К ним подошли и Любимов с Ефимом Кузьмичом, и сразу прибежал сюда же сменный мастер, а через минуту пришли Полозов и Воробьев. Кешка понял, что сейчас все решится, и подошел поближе, но тут и Петьке Козлову стало любопытно, о чем говорит начальство, он тоже приблизился и попался на глаза начальнику цеха.
– А ну, молодые люди, идите работайте, – сказал Любимов.
Работать им было нечего: Кешка уже кончил смену, а Петькина карусель стояла. Но отойти пришлось.
Уходя с карусельного участка, Любимов задержался с Воробьевым и Ерохиным; Кешка слышал, как он сказал:
– Сходите, узнайте точно, чем он болен и когда выйдет. Сумеете усовестить – еще лучше. А там видно будет.
– Если подойти психологически, как же не усовестить? – убежденно сказал Ерохин. – Ведь рабочий же человек!
– Ну-ну, – проворчал Ефим Кузьмич, – уговори, пусть выздоровеет без «аккордной».
Ерохин и Воробьев оделись и ушли, а Кешка с Петькой помчались смотреть испытание регулятора: если украдкой взобраться на лесенку, по которой поднимаются к своим кабинам крановщицы, прекрасно все видно.
Полозов проводил начальника цеха до стенда:
– Конечно, риск есть, Георгий Семенович. Но ведь надо же когда-нибудь решиться и нарушить эту монополию.

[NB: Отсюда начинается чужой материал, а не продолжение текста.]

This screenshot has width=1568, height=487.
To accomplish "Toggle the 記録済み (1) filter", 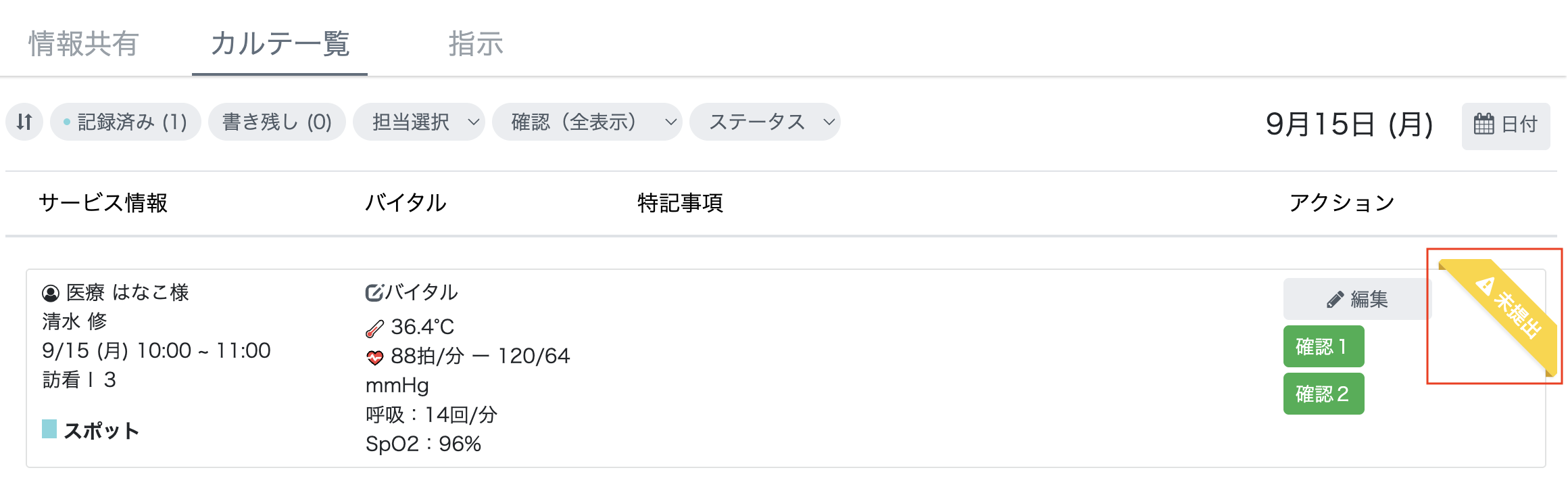I will tap(125, 122).
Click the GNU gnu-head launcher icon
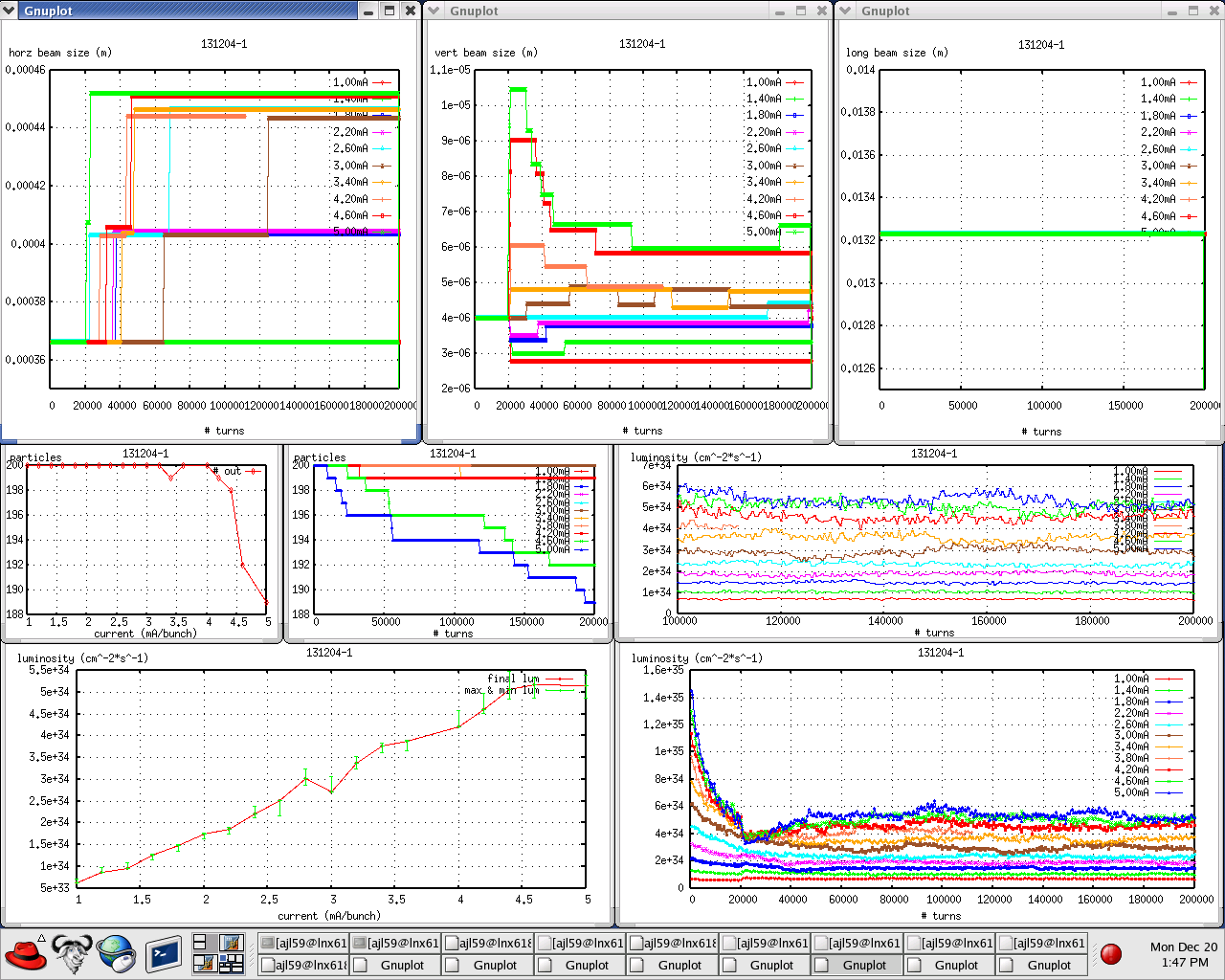 click(x=72, y=954)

Любимов страдальчески морщился и жевал губами. Он и сам понимал, что нельзя держать цех в зависимости от двух избалованных, заносчивых «тузов», что это становится нелепым пережитком прошлого, что для того и перевел директор двух квалифицированных карусельщиков. Но тот же директор своим приказом о новом сроке поставил его в исключительно трудное положение. И что тут придумать, чтоб не прогадать? Ждать выздоровления Торжуева? Тогда цилиндр задержится дня на три. Белянкину одному не справиться быстрее. Допустить Ерохина? Тогда цилиндр поспеет в срок, но в том случае, если Ерохин не запорет. А если запорет? Проще всего было бы пойти на незаконную, но такую удобную сделку с «тузами» – приплатить им аккордно кругленькую сумму... Но этого делать нельзя: сразу поднимется шум...
– Знаете что, Алексей Алексеевич, – сказал он, не глядя на Полозова, – дело это ответственное и партийное. Ерохин – коммунист, да и речь идет о выполнении социалистического обязательства, то есть опять таки о партийном, общественном деле... Не буду я решать один! Ефим Кузьмич – старший мастер и к тому же секретарь партбюро. Если выяснится, что Торжуев и завтра не выйдет, пусть Ефим Кузьмич решает сам. Возьмет на свою ответственность – что же, ставьте с завтрашнего дня Ерохина. Я и приказывать не буду, и возражать... тоже не буду.
– Понятно, – сказал Полозов, притушив улыбку.
Он заспешил к Ефиму Кузьмичу, а Любимов медленно пошел на стенд. Решение было самым легким, но от него остался противный осадок,– струсил.